Another potential legal hurdle is national law. At least in the United States, it seems less likely that future asteroid miners have anything to worry about. The Federal Aviation Administration has an office dedicated to regulating commercial spaceflight and related activities such as testing new rockets. The office has been actively granting licenses to the new wave of private space companies, including issuing the first license authorizing reentry into the atmosphere to a private entity in 2011. Congress has also been active in the field since the passage of the Commercial Space Launch Act in 1984, with amendments to the act coming as recently as 2004.7 In addition to creating the FAA’s office for regulating commercial space activities, the Act also stresses the need to encourage and promote the growth of private commercial space.8 There may still be potential issues with securing a license for an activity that has never been licensed before, especially because of the need for a large number of potentially dangerous launches and reentry events. However, given the record of prior cooperation and assistance, it seems likely that future asteroid miners should be able to avoid major problems with national law.
The legality of asteroid mining may or may not be important going forward. The question is moot if no one challenges the activities, and the legal arguments against asteroid mining are not very strong on their face.
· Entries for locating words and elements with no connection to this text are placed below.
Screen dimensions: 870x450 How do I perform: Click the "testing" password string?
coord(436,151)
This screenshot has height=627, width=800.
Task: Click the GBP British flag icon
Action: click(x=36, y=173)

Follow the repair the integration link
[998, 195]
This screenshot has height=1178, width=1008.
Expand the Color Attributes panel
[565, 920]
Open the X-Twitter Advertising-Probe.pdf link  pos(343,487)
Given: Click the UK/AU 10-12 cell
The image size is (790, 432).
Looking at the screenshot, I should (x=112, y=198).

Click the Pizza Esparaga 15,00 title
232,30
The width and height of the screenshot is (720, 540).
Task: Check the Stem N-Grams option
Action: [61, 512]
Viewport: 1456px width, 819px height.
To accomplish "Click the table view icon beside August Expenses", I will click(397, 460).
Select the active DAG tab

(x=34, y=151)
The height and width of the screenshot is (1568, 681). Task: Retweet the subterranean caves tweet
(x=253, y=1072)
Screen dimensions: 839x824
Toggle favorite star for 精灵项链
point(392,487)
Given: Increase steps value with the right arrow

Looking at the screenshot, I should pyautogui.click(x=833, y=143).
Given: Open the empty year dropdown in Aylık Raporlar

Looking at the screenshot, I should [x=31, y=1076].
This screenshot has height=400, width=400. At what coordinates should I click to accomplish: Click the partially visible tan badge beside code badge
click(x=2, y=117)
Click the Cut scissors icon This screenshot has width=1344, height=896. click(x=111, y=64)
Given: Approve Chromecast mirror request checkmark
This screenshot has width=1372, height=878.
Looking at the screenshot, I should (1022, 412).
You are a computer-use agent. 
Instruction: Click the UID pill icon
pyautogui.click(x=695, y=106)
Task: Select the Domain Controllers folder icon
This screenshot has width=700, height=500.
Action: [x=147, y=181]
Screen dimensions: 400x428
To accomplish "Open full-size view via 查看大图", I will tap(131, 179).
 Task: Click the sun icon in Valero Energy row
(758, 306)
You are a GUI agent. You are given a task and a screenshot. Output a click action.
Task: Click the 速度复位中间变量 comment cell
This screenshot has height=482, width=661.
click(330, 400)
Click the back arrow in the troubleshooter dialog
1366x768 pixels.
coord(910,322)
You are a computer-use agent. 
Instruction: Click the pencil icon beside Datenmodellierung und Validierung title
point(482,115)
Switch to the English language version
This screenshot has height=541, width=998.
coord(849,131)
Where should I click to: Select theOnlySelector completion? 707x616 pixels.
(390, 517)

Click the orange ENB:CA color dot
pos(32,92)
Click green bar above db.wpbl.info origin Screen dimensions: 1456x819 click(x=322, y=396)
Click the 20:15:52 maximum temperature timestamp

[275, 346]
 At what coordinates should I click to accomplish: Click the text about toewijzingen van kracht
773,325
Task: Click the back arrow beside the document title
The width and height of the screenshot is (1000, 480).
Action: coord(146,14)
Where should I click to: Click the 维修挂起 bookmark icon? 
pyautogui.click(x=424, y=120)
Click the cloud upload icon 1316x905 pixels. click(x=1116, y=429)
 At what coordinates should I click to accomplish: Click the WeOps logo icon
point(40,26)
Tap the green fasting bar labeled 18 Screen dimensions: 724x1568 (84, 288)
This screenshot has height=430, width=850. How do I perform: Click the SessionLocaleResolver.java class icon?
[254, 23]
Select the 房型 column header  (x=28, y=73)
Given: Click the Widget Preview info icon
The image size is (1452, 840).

On the other hand, investors would be understandably hesitant to invest in enormously costly space ventures if they are not completely sure that they are legal. Future work from lawyers and government officials aimed at answering the question above may go a long way in furthering the private exploration of space.
1 Cost per kg to low earth orbit on a SpaceX Falcon 9 is $4654. http://www.spacex.com/about/capabilities. A gallon of water weighs about 3.8 kg.
2 Satellites travel in fixed paths around the Earth called orbits. A typical low earth orbit lasts about 90 minutes, meaning satellites inevitably cross over many countries multiple times a day. Satellites do not typically carry enough fuel to change their orbit, which means they are unable to maneuver around a country that does not want a satellite flying over its “airspace.”
3 Treaty on the Principles Governing the Activities of States in the Exploration and Use of Outer Space, Including the Moon and Other Celestial Bodies, Jan. 27, 1967, 18 U.S.T. 2410 [hereinafter Outer Space Treaty].
5 Id. at art. II.
6 Id. at art VI.
7 Commercial Space Launch Act, 98 Stat. 3055 (1984) (codified as amended at 51 U.S.C. §§ 50901-923 (2012)); Commercial Space Launch Amendments Act of 2004, 118 Stat. 3974.